What a difference a few months makes. Markets took a hammering right at the end of the 2016 financial year thanks to the Brits’ decision to leave the European Union – and took our portfolios down with them – but three months of mostly sober reflection have reassured investors that the world is not about to end.

Last week’s ‘flash crash’ – where sterling fell 6% against the US dollar in a matter of minutes – shows that the UK isn’t out of the woods yet, but markets are taking the view that any damage is likely to be contained.
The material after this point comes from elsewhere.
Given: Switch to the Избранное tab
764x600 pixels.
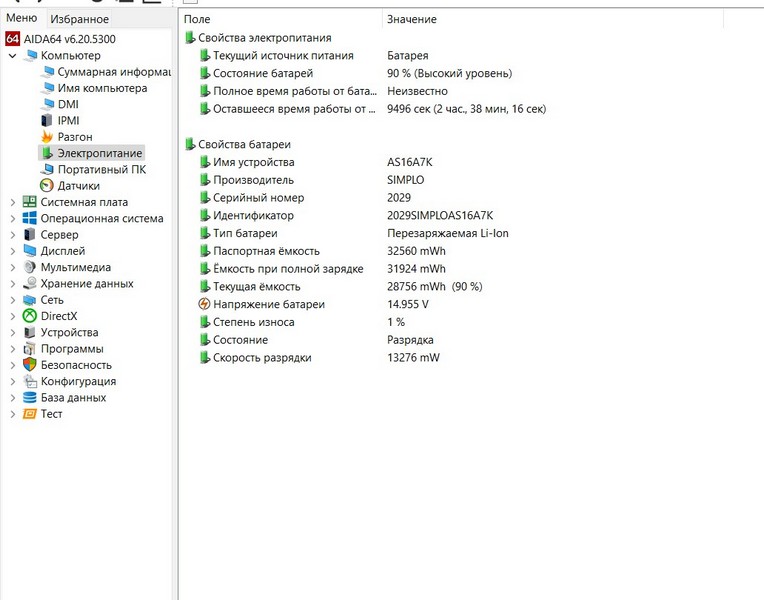Looking at the screenshot, I should click(79, 19).
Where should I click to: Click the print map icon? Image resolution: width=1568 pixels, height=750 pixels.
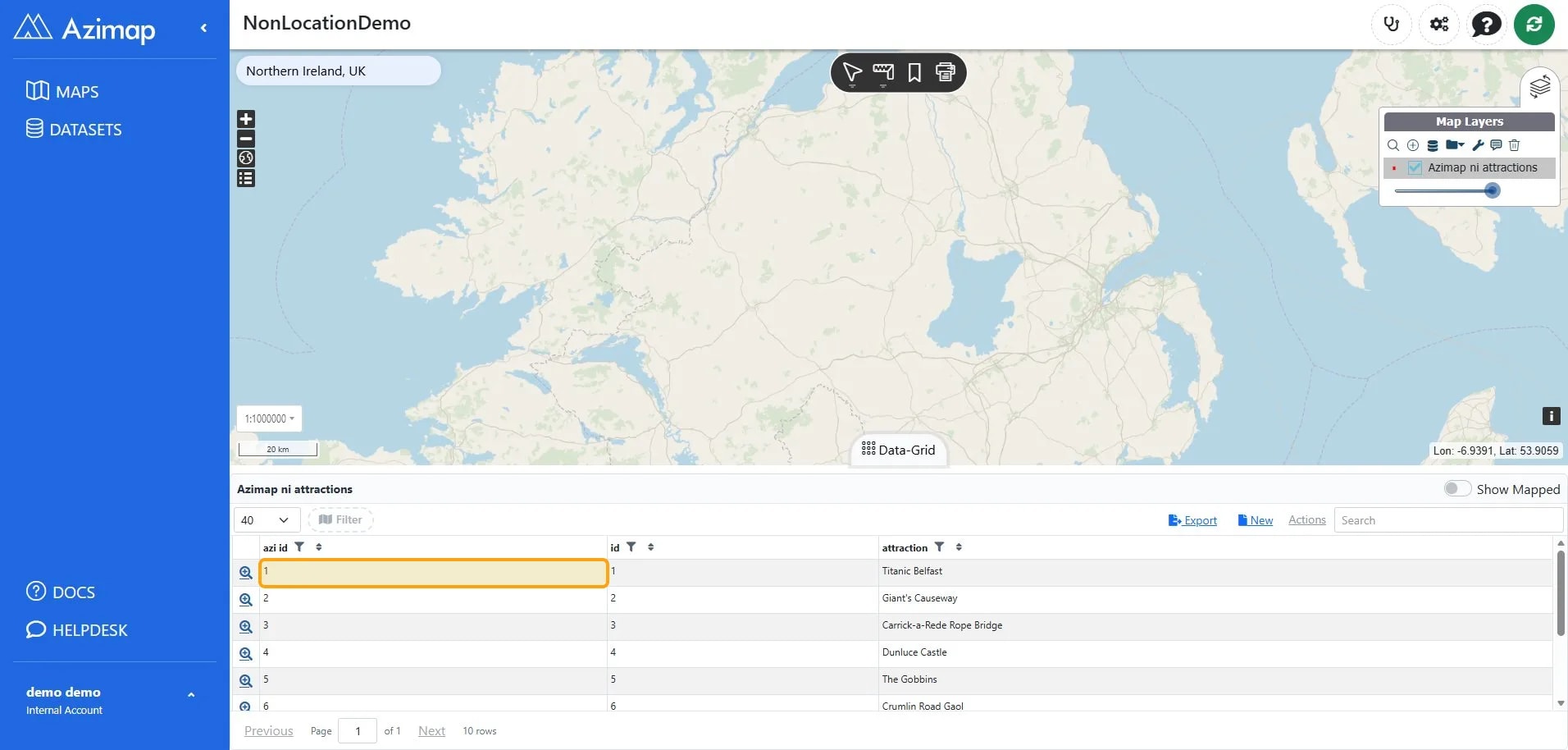pyautogui.click(x=946, y=72)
Meanwhile, the greater threat to global stability – a Trump presidency – appears to be receding.

Key Points

  • Portfolios outperform strongly

  • Reporting season favourable

  • Well placed for long term

The All Ordinaries Index returned 5.3% for the three months to 30 September, but our portfolios came in well ahead of that, with the Growth Portfolio gaining 13.1% and the Equity Income Portfolio gaining 11.4%.
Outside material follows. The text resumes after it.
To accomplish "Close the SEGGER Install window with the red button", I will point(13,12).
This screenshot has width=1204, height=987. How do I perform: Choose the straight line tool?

Since they opened their doors to investment in July 2015, they have generated annualised returns of 21.7% and 19.6% respectively, compared to 5.9% for the All Ords; and since inception as model portfolios 15 years ago they have returned 11.0% a year and 13.7% a year respectively, compared to 7.9% a year for the All Ords.

Growth Portfolio

The Growth Portfolio’s top performer for the September quarter was South32, which gained 57% as investors anticipated and were delivered an excellent full-year result. Although the headline loss was a whopping US$1.6bn it was mostly due to asset writedowns and operating cash flow actually jumped more than 50% to over US$1bn.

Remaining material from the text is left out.